It happened like this: on November 7 1940, after receiving permission from Ellington and the William Morris Agency in New York, Jack Towers and Dick Burris, two young jazz fans from South Dakota ran leads from two microphones they placed on the bandstand of the Crystal Ballroom in Fargo to a portable disk cutter with its own battery supply in the boot of their car, which was parked outside.

It was the night Ray Nance played his first gig with the band, taking over on trumpet from Cootie Williams, who had (in)famously quit to join the Benny Goodman Orchestra. Ben Webster, Johnny Hodges and Barney Bigard were in the saxophone section, the inimitable "Tricky Sam" Nanton was playing trombone and the mighty Jimmy Blanton bass.

Towers and Burris promised Ellington that the records they cut would be purely for their own enjoyment and that's how it stayed until Duke's death in 1974. Then, four years later, they were made commercially available for the first time.

They are now being reissued by Storyville Records, of Copenhagen, and while it's difficult to see how this can be their 60th anniversary as billed, well... who cares?

No use looking for perfection here.
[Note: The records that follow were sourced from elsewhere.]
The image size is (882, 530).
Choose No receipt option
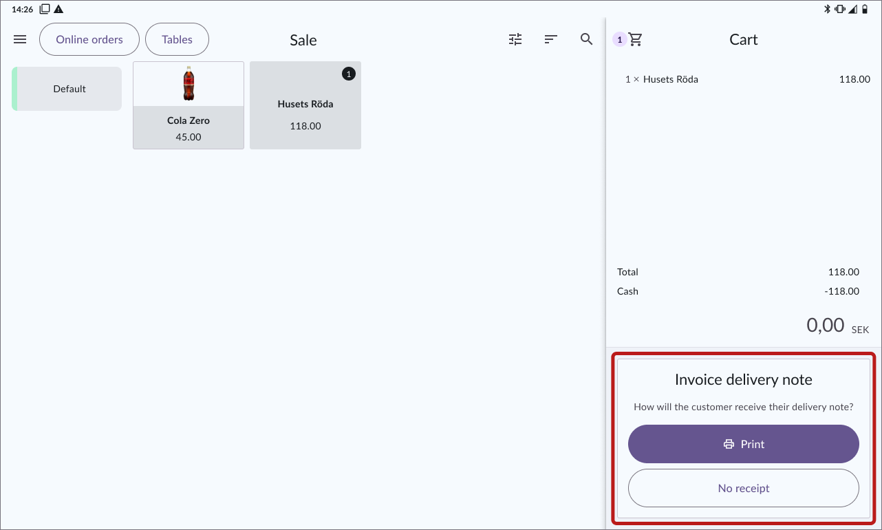pyautogui.click(x=743, y=488)
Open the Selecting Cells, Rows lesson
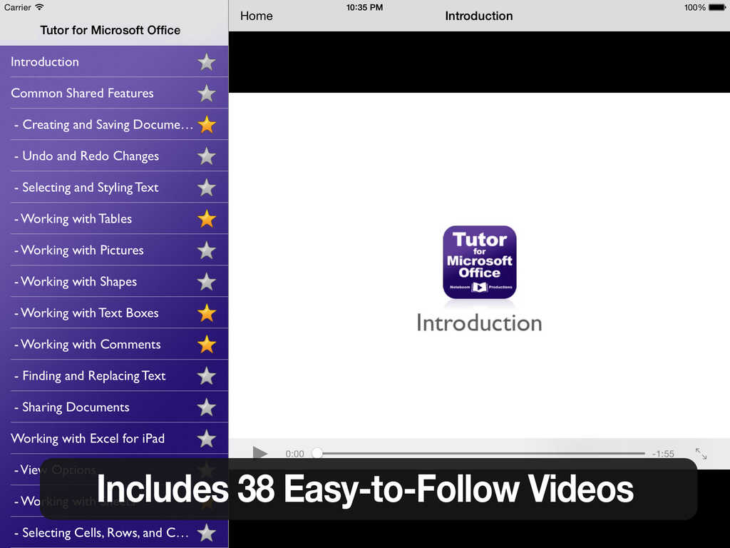Image resolution: width=730 pixels, height=548 pixels. [x=105, y=533]
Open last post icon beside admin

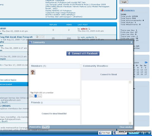89,29
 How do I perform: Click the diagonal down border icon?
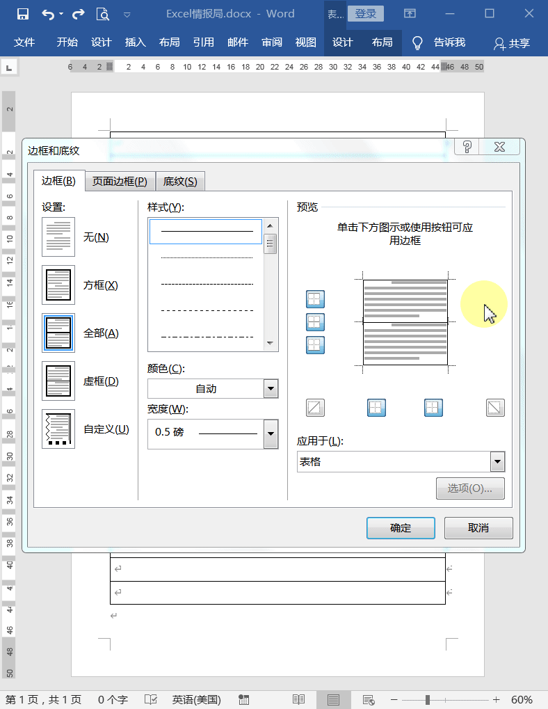tap(495, 408)
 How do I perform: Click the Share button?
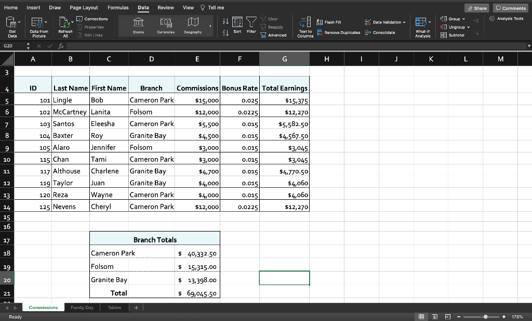[x=476, y=8]

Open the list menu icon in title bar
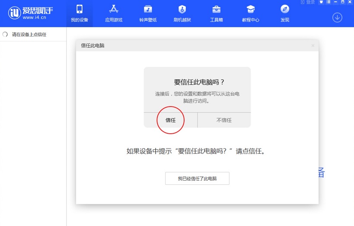tap(328, 3)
That's part of the appeal: the imagination must come into play. A disk runs out before a number ends, there's confusion as the mikes placed by Towers and Burris pick up a radio broadcast being made on the night. Ellington's suave introductions can be hard to hear. So too the vocals by Ivie Anderson and Herb Jeffries.

While these are no great loss, particularly so in the case of Anderson's "Ferryboat Serenade" and Jeffries' "There Shall Be No Night," such schmaltz was an indispensable part of any dance gig. And Towers and Burris captured all the Ellington essentials: what Whitney Balliet called the "punch and persuasiveness" of the ensemble passages; Hodges' soft as silk alto on "Never No Lament (Don't Get Around Much Anymore);" Webster's belligerently confident tenor on "Cotton Tail;" and young Mr. Nance rising nervously to the occasion with his vocal party piece "Wham."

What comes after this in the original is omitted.